Short task
Convert the part of the listing that opens with the line containing "Given: Click the Trailhead guidance icon" and runs through the end of the listing into a Markdown table with the columns Row and Listing line, skipping blank lines. Leave the pictures out of the table.
● ● ● ● ● ● ●
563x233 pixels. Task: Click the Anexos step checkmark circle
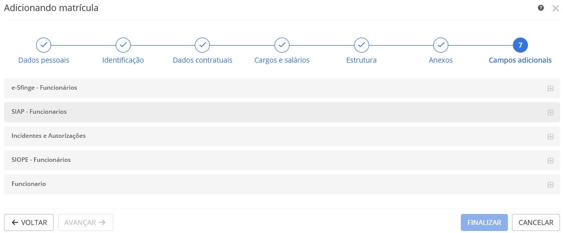tap(441, 45)
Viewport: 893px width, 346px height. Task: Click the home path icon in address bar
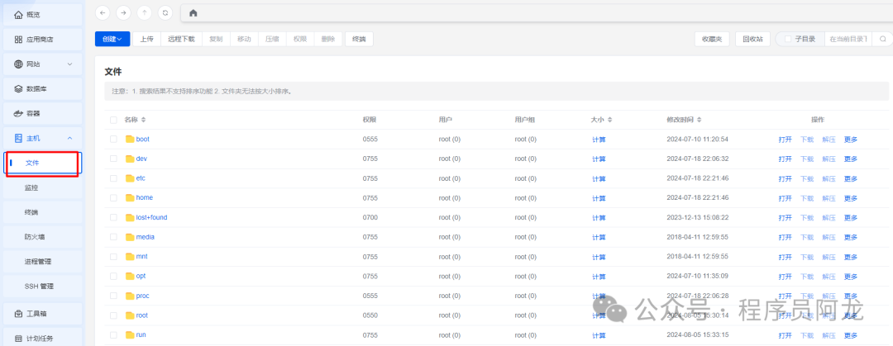[x=193, y=12]
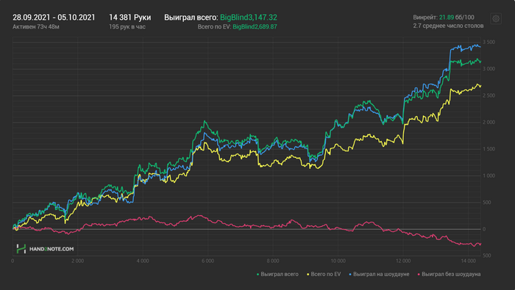The width and height of the screenshot is (515, 290).
Task: Toggle the Всего по EV series label
Action: point(326,275)
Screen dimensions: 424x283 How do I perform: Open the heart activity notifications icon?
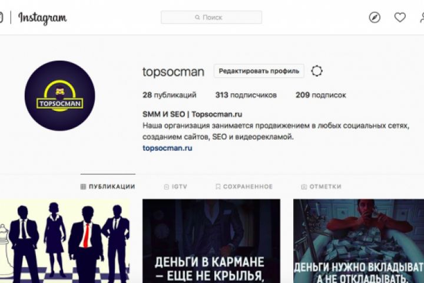point(400,17)
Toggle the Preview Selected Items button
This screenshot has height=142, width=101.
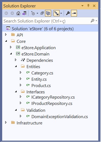point(74,13)
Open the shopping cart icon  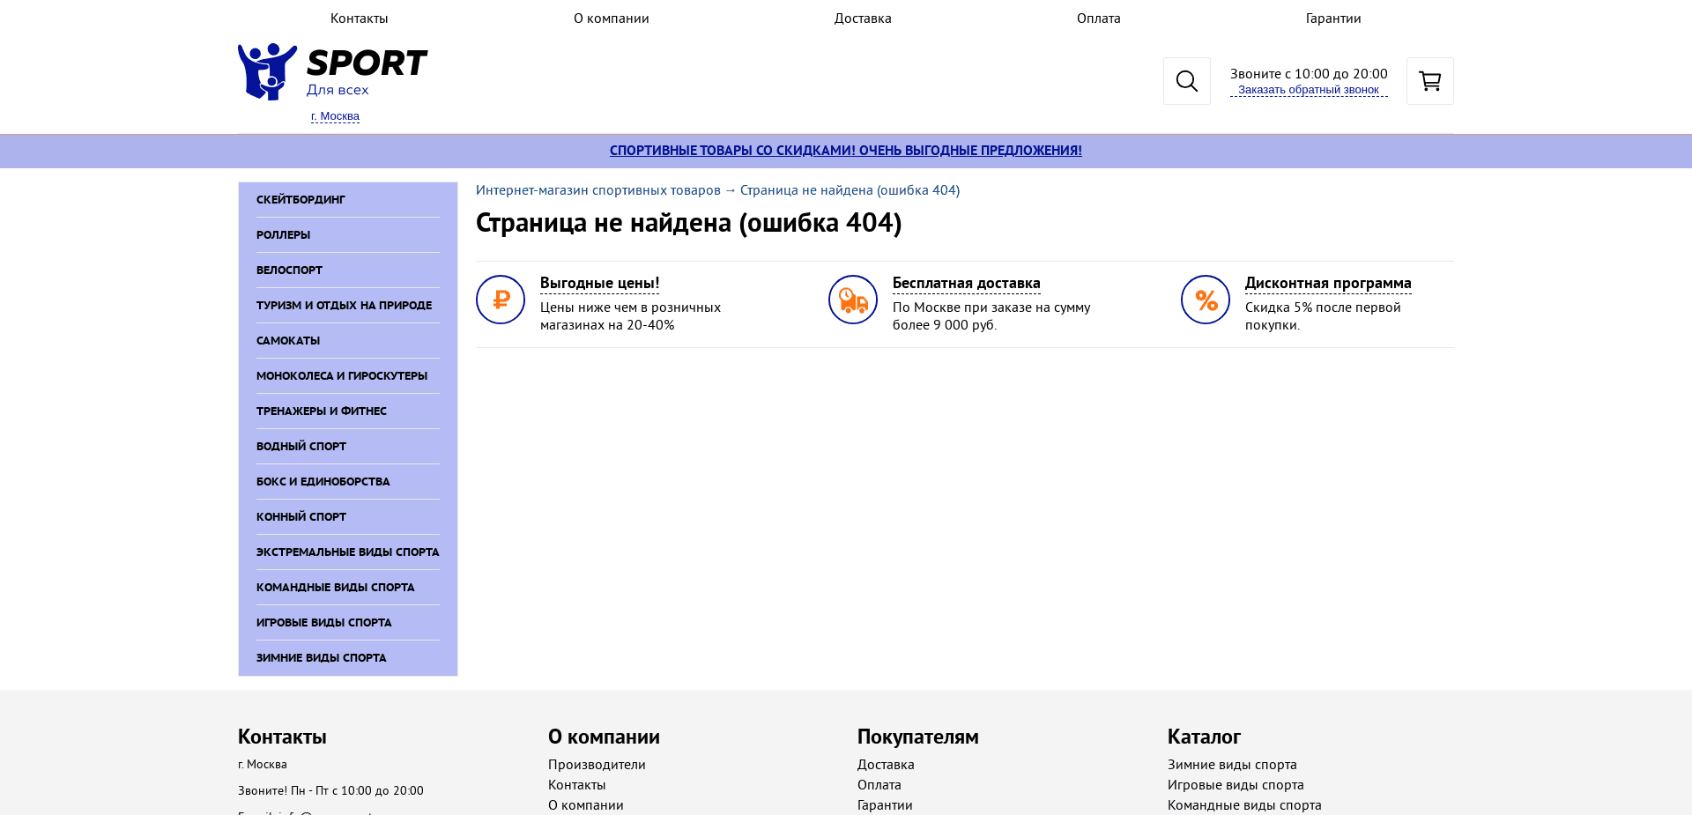point(1429,80)
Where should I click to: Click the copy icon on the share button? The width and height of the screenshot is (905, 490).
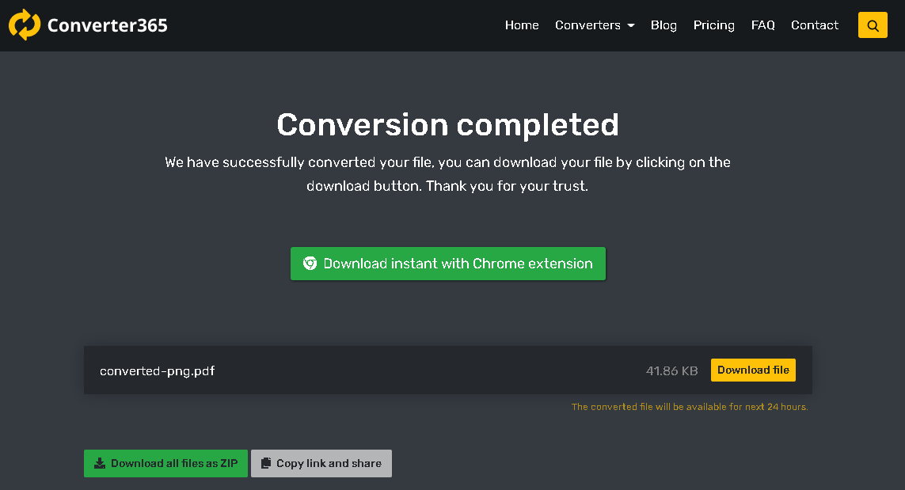pos(266,464)
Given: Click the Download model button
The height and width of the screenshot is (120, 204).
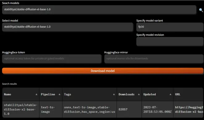Looking at the screenshot, I should pos(103,71).
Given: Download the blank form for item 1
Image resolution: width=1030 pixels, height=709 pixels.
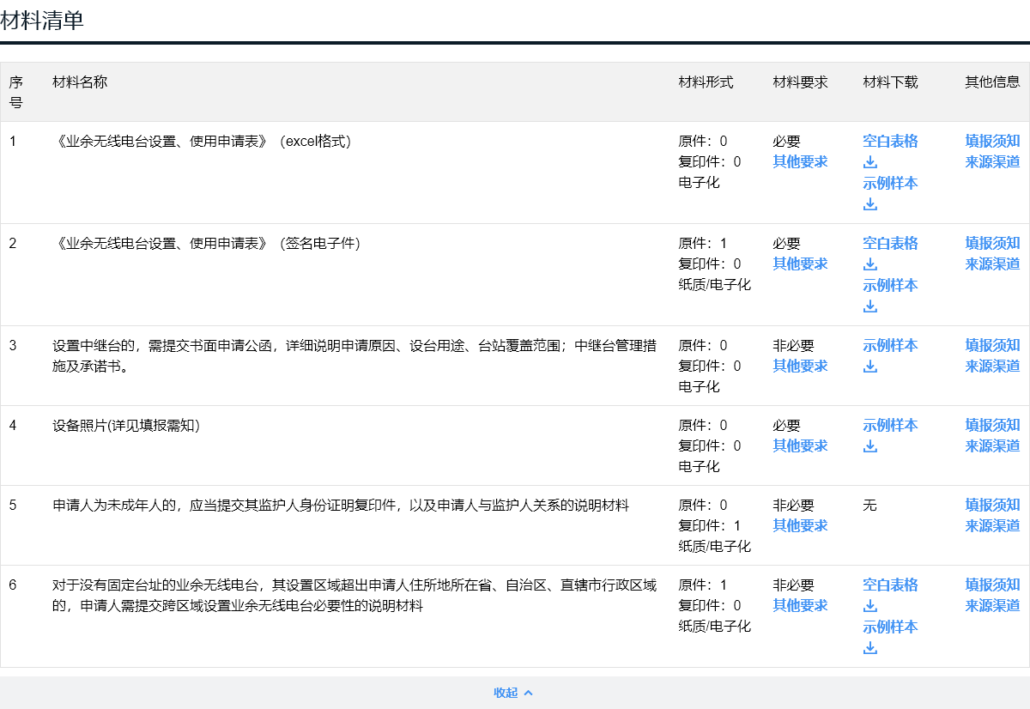Looking at the screenshot, I should pos(889,141).
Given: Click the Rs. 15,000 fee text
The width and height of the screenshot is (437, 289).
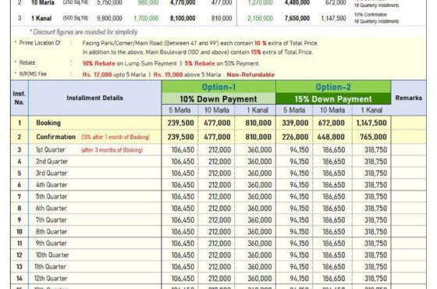Looking at the screenshot, I should (x=168, y=75).
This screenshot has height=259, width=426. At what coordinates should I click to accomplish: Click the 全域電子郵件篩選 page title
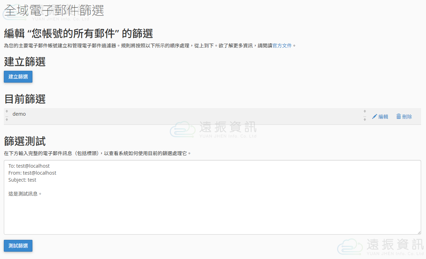54,10

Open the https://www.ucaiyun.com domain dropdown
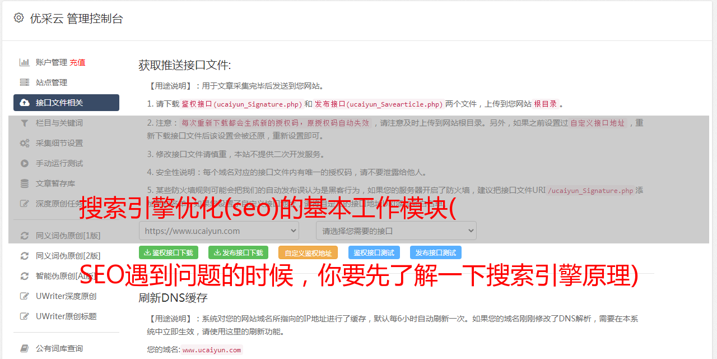pyautogui.click(x=219, y=231)
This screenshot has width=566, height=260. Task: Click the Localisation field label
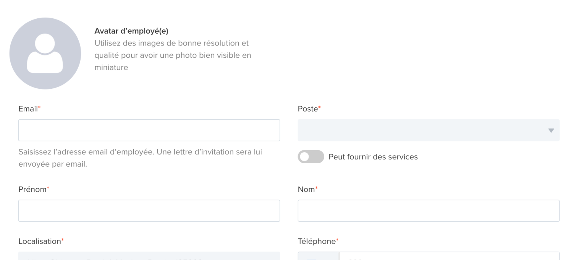pyautogui.click(x=40, y=241)
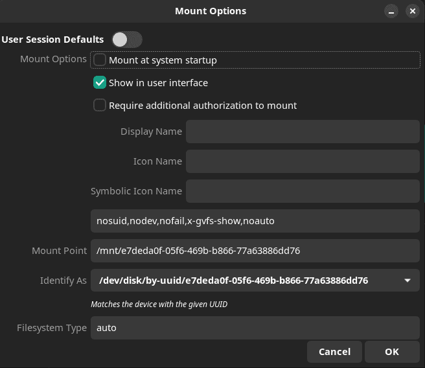Uncheck Show in user interface

coord(100,83)
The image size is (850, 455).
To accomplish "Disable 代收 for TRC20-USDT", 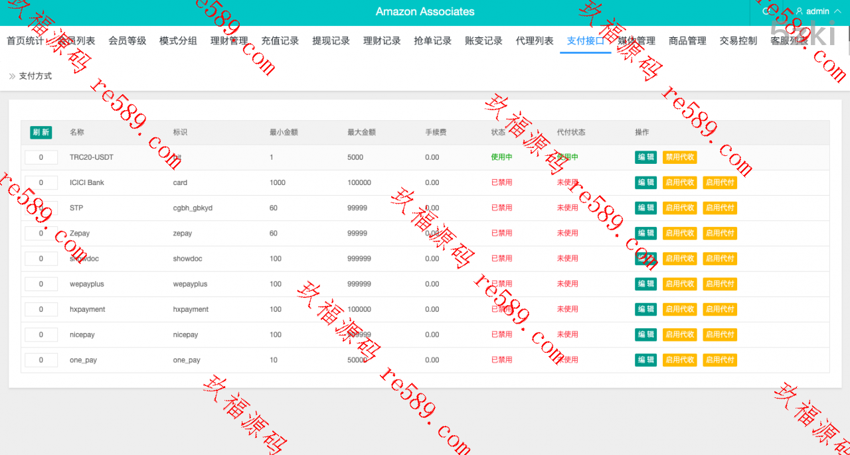I will 679,157.
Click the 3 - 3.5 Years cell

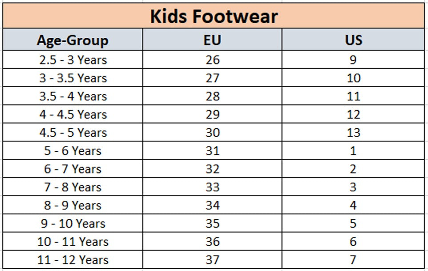(73, 78)
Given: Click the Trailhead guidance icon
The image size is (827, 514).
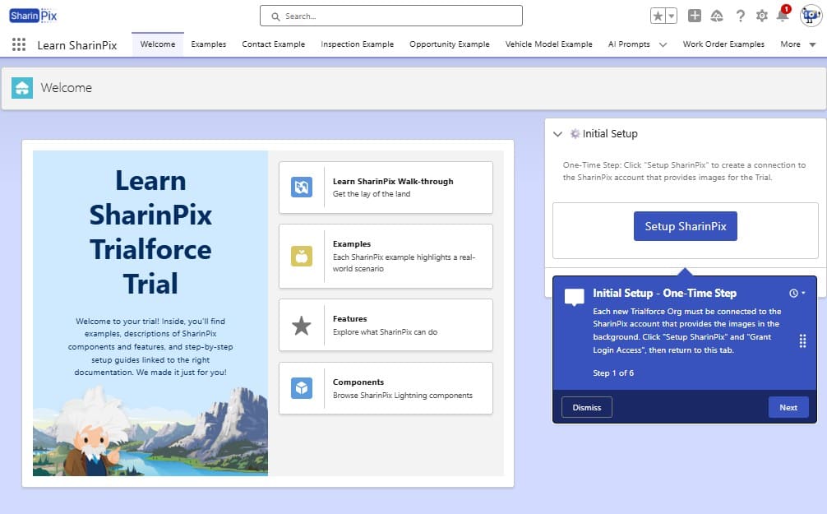Looking at the screenshot, I should (x=717, y=14).
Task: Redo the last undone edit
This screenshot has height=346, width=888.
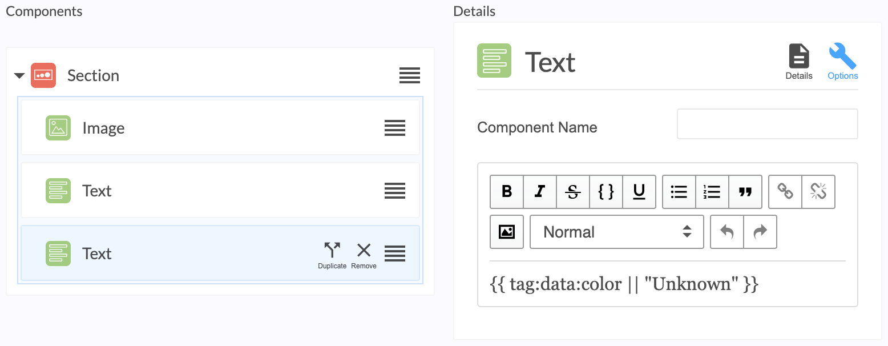Action: coord(760,232)
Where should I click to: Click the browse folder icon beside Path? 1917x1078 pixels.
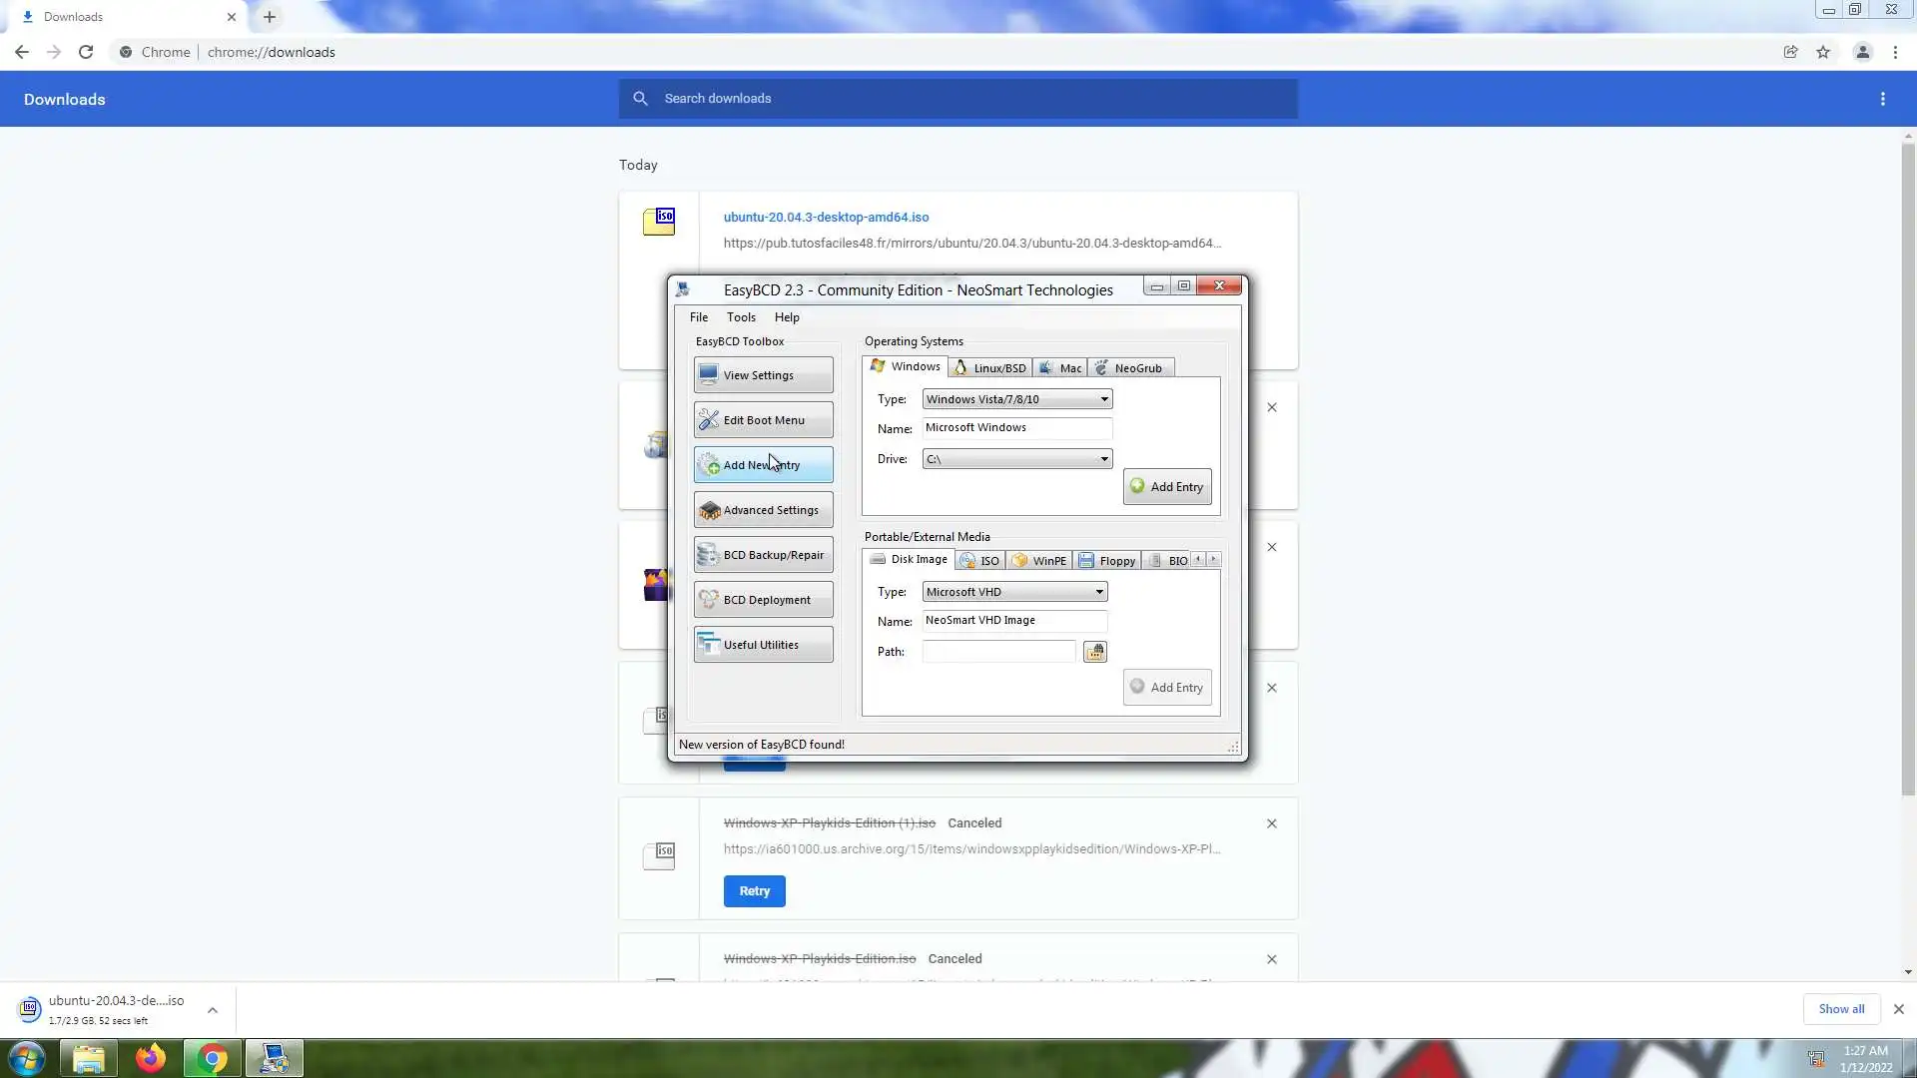tap(1095, 652)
● ● ● ● ● ● ●
Answer for the task
| Row | Listing line |
|---|---|
| 1 | Given: Click the Trailhead guidance icon |
| 2 | The image size is (827, 514). |
| 3 | Looking at the screenshot, I should (x=717, y=14). |
| 4 | Task: Redo the last undone edit |
| 5 | This screenshot has height=346, width=888. |
| 6 | Action: coord(760,232) |
| 7 | Where should I click to: Click the browse folder icon beside Path? 1917x1078 pixels. |
| 8 | tap(1095, 652) |